Not all of the platform needs to be supportable by any random engineer in the company though, just the parts that the service teams are interacting with all the time. The core can still be an arcane conjunction of insanity that only the people in the platform team understand.

Though I wouldn't recommend it.

The second difference in mindset between a service team and a platform team is that the platform team must design for extension.

This might seem more like an architectural requirement than anything else, but architecture starts in the minds of the engineers who build and maintain the system, so if they aren't considering that angle consistently, it's not going to happen.

The desired outcome is that change to the system in question must not only come about as the result of the platform team writing new code. Other teams should be able to write code of their own that slots into the capabilities of the platform at pre-defined points.

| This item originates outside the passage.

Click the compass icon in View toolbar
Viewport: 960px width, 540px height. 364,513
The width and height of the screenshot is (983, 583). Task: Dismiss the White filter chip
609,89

If that isn't available, the platform team is once again making themselves a bottleneck.

The last difference in mindset that I can think of is always being aware of onboarding.

A service team doesn't really need to think about onboarding all that much. They might get new people in the team from time to time, but that situation can usually be dealt with via solid documentation or, in a pinch, sharing of tribal knowledge. It doesn't even matter if there are rough edges, because the volume of people who need to understand and work around them is low.

Not so with a platform.

You don't have any control over when people want to start using your system, so any path to enable and empower them needs to be clearly designed to help them achieve their goals without making any assumptions about how much they know.

If you're not keeping this in mind on a day-by-day basis, you'll end up with a platform that is hard to adopt, which will ultimately hurt its ability to actually provide the value to the business that it was aimed at providing.

The Showdown With Bowser

You should familiarise yourself with the two main types of engineering teams, regardless of whether you are an Engineer, an Engineering Manager or some other crazy sort of creature (cough Technical Program Manager cough).

The differences between the two are meaningful, and a misunderstanding about the type of team that is necessary or misalignment between members of the team can lead to all sorts of crazy problems.

As a more concrete example, the teams that I am a part of, have been transitioning from service to platform over the last few years.

It's not an easy transition. People take a long time to change how they think about things and how they approach problems, and that's delayed even further if you don't realise that a shift in mindset is necessary.

The good news is that we're trending in the right direction.

Which is to the right if you've ever played a platformer.

Hopefully our princess is not in another castle.